_WHAT YOU WILL DO_
The records that follow must be transcribed exactly, each one in full.

_Collected data entries_
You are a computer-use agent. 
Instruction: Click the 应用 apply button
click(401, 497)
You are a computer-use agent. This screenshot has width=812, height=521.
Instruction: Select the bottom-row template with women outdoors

_SOLUTION FOR THIS EXERCISE_
You are a computer-use agent. 
Instruction: Click the 应用 apply button
click(401, 497)
You are a computer-use agent. This screenshot has width=812, height=521.
Instruction: Select the bottom-row template with women outdoors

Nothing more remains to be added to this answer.